If Brasch expected Yamamoto to be angered by the response, the great bull-necked warrior disappointed him by merely nodding. “And you Hidaka, what say you?”
Hidaka glanced at Brasch, with frustration written across his face. It was always like this with the German. He seemed more taken with the puzzle than the answers.
“Moertopo has been of some use in helping us understand the rocket technology,” he said. “He tells me the missile batteries of his ships are not nearly so powerful as those of the Americans he came with, but still they offer great advantage if used wisely. And radar, which we had dismissed as an irrelevance, is found here developed to an unbelievable degree. Radar-controlled gunfire potentially guarantees a direct hit with every shell fired. You can imagine the implications for the side possessing supremacy in this area alone.”
“But can we build radar like this?”
“No,” answered Brasch, before Hidaka could reply. He held up a flexipad that he had taken as his own. “These machines they all carry, we know of their capabilities now. But even the casing on such a machine is beyond the current limits of our production facilities. You are looking at eight
y years’ worth of developments in materials science, just for the shell that contains this device.
“Correct me if I am wrong, Moertopo, but the strange rubbery material of this electrical information block—”
“A flexipad, Major.”
“A flexipad, yes. The casing itself is integral to the unit, because it helps power the machine, correct?”
“Exactly,” he said. “It’s made of solarskin plastic, which draws power from the light in this room. The warmth of your hands provides a power source, too.”
“Right,” said Brasch, with a hint of actual enthusiasm creeping into his voice. “But to fabricate such a thing, you’d have to factor in advances across a whole range of areas.” He turned back to Yamamoto. “The thinking machines used in the design of this pad, and which control most of the machinery on the Sutanto, they use what Moertopo calls ‘quantum processors,’ and they rest upon multiple generations of antecedent technology. Would I be right in assuming, Lieutenant, that using an abacus to design a quantum processor would prove impossible?”
“You would.”
“With twenty years’ work, I suppose we might just leapfrog our current industrial base up to speed, but—”
“But there are many more pressing problems,” Yamamoto agreed. “These processors, Moertopo?” mused the admiral. “They’re like electrical calculating machines?”

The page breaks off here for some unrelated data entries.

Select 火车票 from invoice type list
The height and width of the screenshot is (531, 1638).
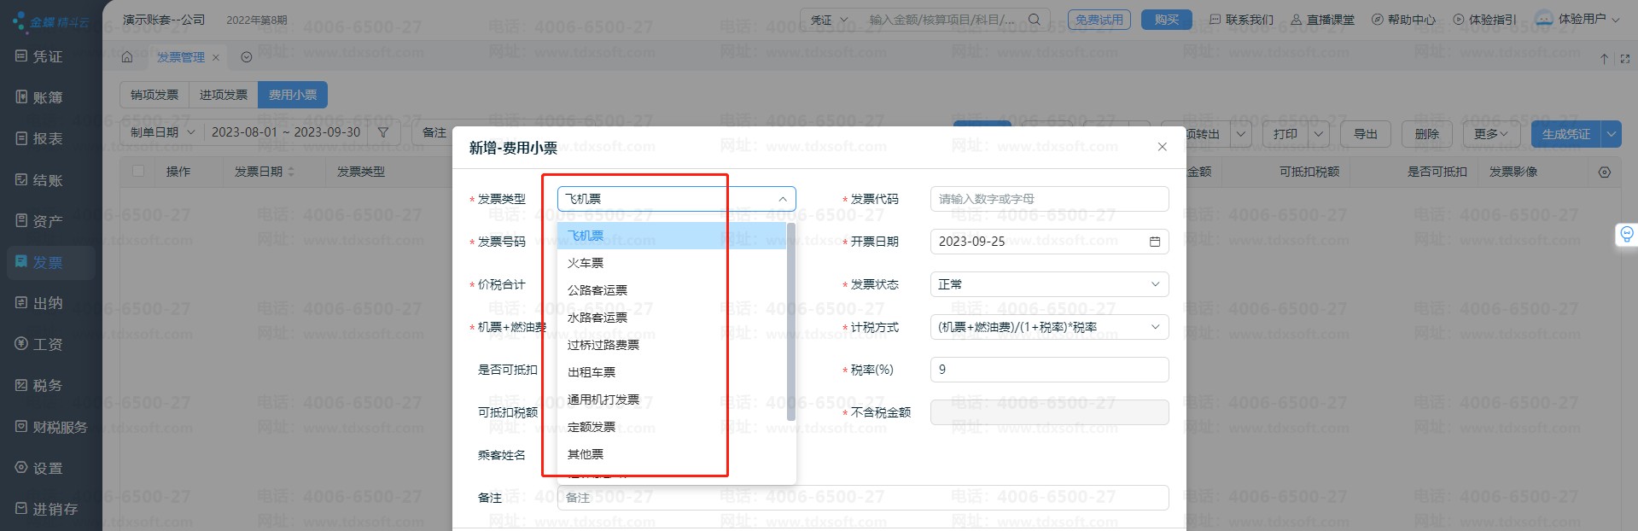pos(586,263)
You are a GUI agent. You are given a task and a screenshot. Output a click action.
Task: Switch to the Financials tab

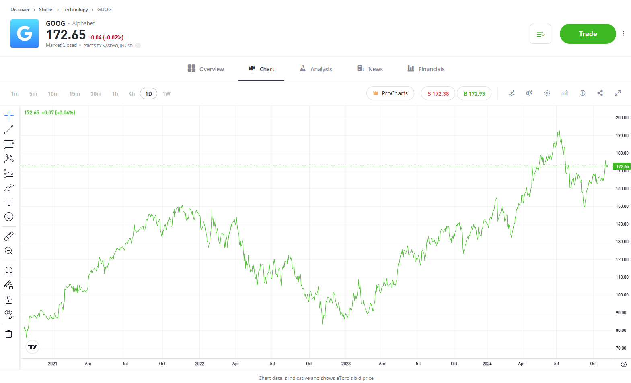(426, 69)
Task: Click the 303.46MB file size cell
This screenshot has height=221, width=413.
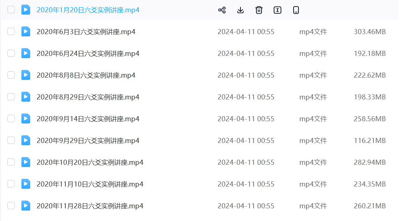Action: point(369,32)
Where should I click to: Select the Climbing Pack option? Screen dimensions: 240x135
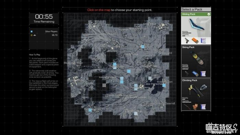[x=196, y=94]
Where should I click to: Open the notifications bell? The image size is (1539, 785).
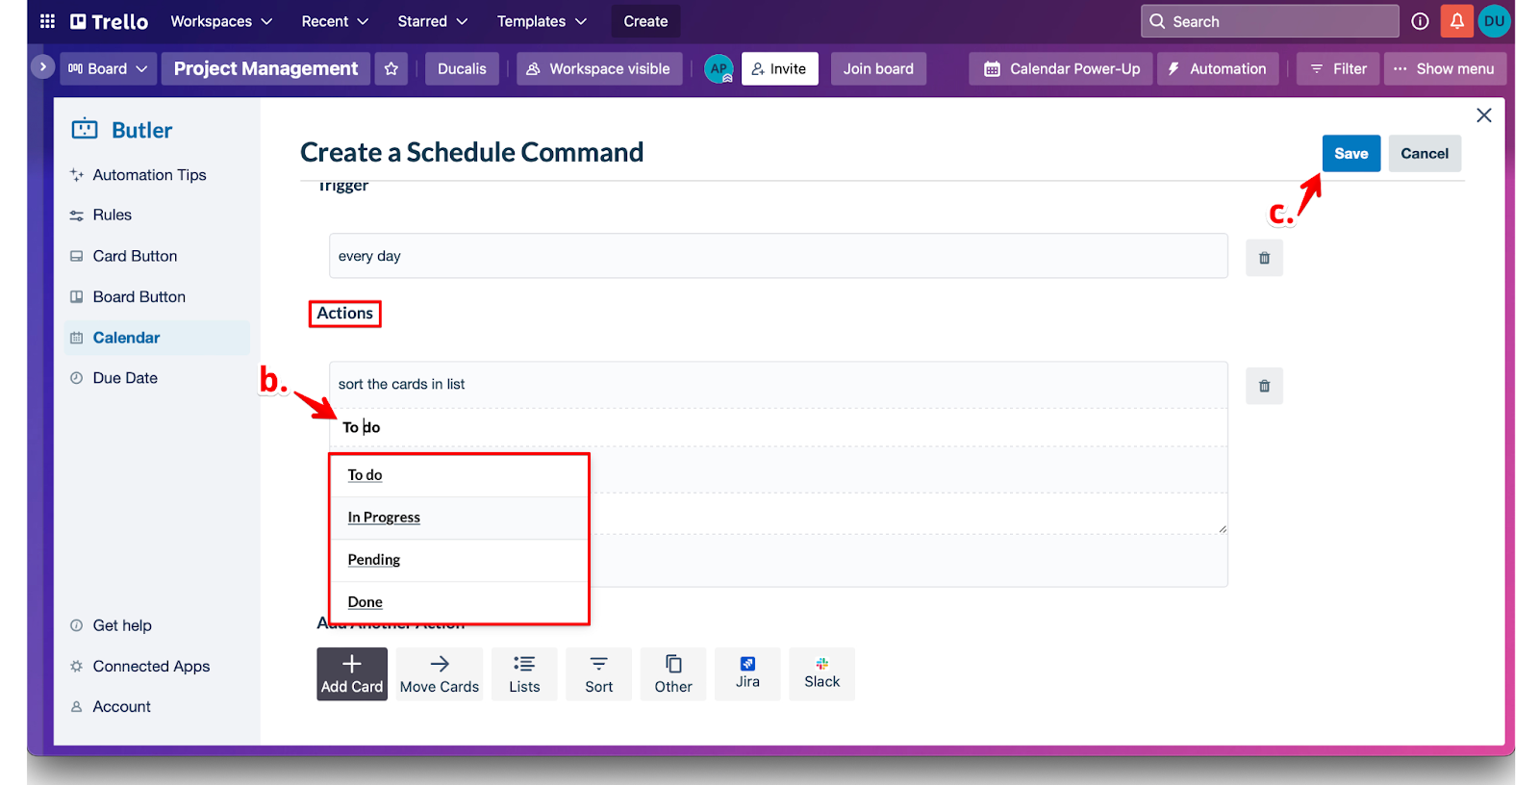pos(1456,21)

“Much more than that, sir,” interrupted Hidaka. “They are almost like brains. In fact, the Americans who arrived with Moertopo call their computing machines Combat Intelligences, and allow them to make significant decisions.”
“And it was they who decided to annihilate Spruance’s fleet?” Yamamoto asked.
“I imagine they detected a threat and reacted, because their human controllers could not,” Moertopo said before hurrying on to add, “The Sutanto is not equipped with a CI system.”
“Luckily for Kakuta,” said the admiral.
“And we were not fired on,” said Moertopo. “Unlike Kolhammer’s force.”